Belvoir Sydney’s The Wild Duck is a lot like an archaeological dig. Bear with me on this. Simon Stone and Chris Ryan have taken their shovels to the field of Ibsen’s original, carefully marked off the areas they want to excavate, dug deep into its core and uncovered the treasure far below the surface. Then, like any great archaeologists would, they have put their discovery into a glass case.
Stripping back the cast list and chopping the whole thing down to less than an hour and a half in a new version, they have created something truly beautiful. The Wild Duck retains its most important pieces but is given a modern update and the result is taught, electrifying and pulsing with a feverish passion.
Many years ago the Werles and the Ekdals were business partners. Then Haakon Werle framed Ekdal for fraud and their lives were changed forever. The painful old wounds seem to have healed when the play begins. The old men’s sons have grown up. The past is in the past. Gregers Werle (Dan Wyllie) returns for his father’s wedding and pays his old friend Hjalmar Ekdal (Brendan Cowell) a visit. The two are thick as thieves in no time but in Ibsen secrets never stay hidden for long. Gregers makes a shocking discovery and this time the Ekdals’ wounds will be fatal.

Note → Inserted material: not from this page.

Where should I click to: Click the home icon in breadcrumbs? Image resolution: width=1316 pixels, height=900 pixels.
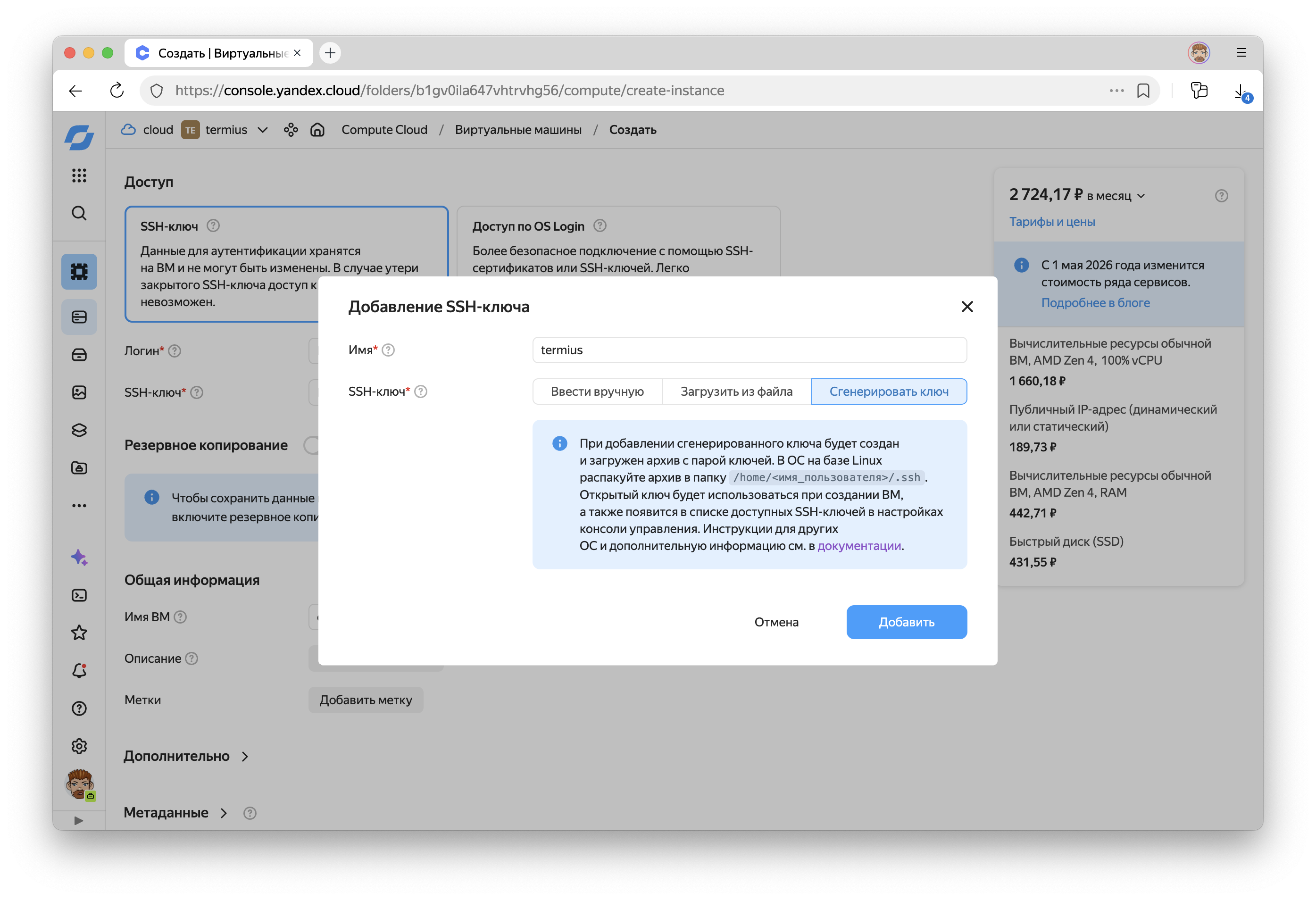pyautogui.click(x=317, y=130)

Staging the production in a glass cube allows us to dissect every moment with incredible focus and clarity. The tension is cranked up to breaking point with snappy scene changes in pitch black, the clocks at either side of the stage racing through a tragic week in the lives of the two families. Although each scene is just a snapshot the characters are developed magnificently, though the Ekdals are by far the strongest. Richard Piper’s ageing patriarch shows heartbreaking twinges of dementia as he walks round the forest he has created in the attic, cradling his real life wild duck and telling stories of how his life once was. Anita Hegh is breathtaking as Gina, his daughter-in-law, whose hidden past will out, and Sara West gives a soft and heartbreaking performance as her doomed daughter Hedvig. The strongest of them all is Brendan Cowell as Hjalmar, a fun-loving dad who brings the whole family together. The realism is carefully constructed; the family is idyllic. When the truth comes crushing down with a blaring rock soundtrack shattering the quietude of the first half it’s absolutely devastating.

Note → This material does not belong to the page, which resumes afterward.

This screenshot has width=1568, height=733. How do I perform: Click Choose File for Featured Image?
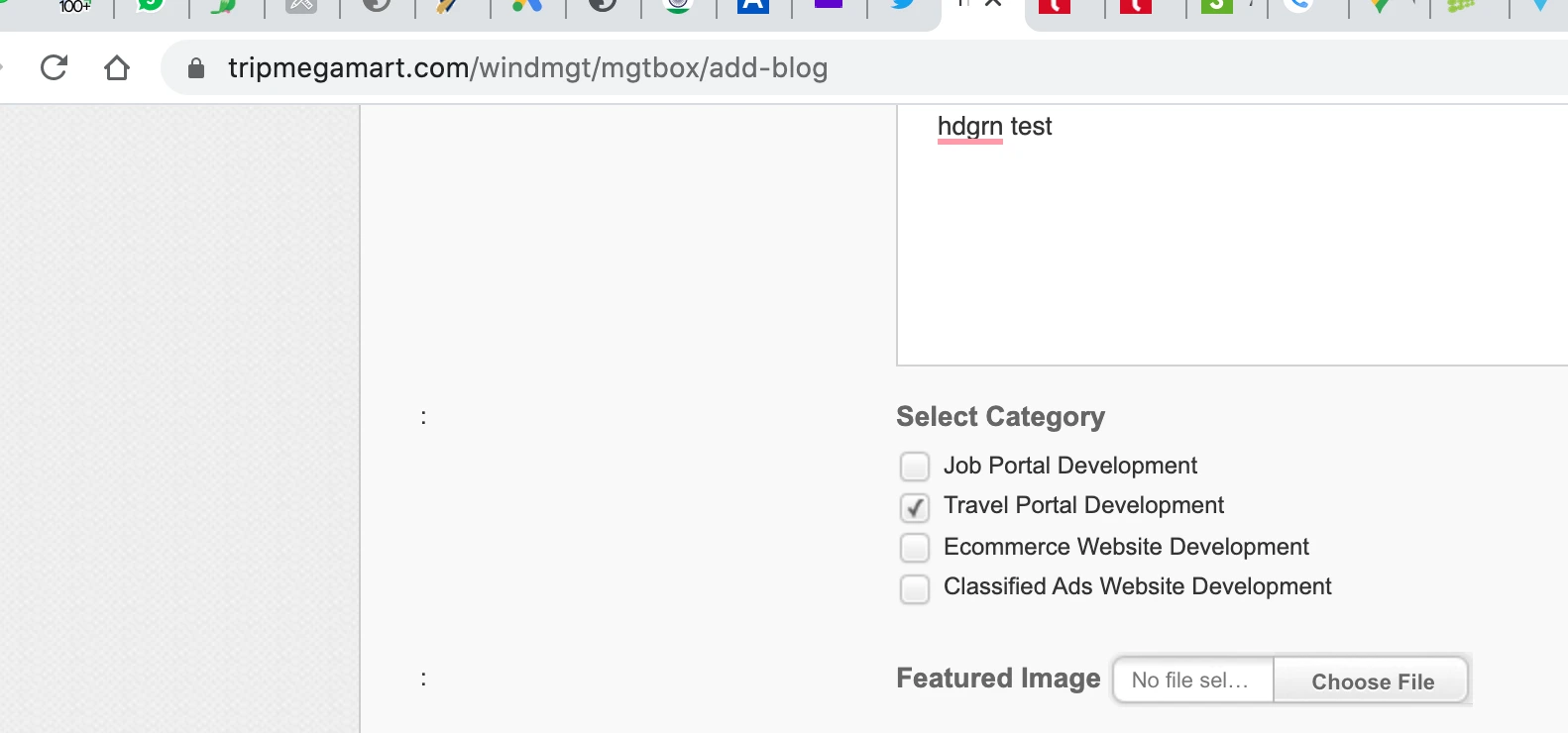1372,681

The Wild Duck teases us with a happy ending before unravelling further and further until an utterly harrowing development with such emotive force that it blows us away even from offstage. A year later, Gina and Hjalmar have escaped the stifling box of the family drama but yet, strolling along in front of the glass, they are more trapped than ever by the terrible past we have just seen. Belvoir Sydney’s The Wild Duck is a loaded gun waiting to go off., exploding when you least expect it. It has left an unnerving bullet lodged in my brain that I probably won’t shift for weeks.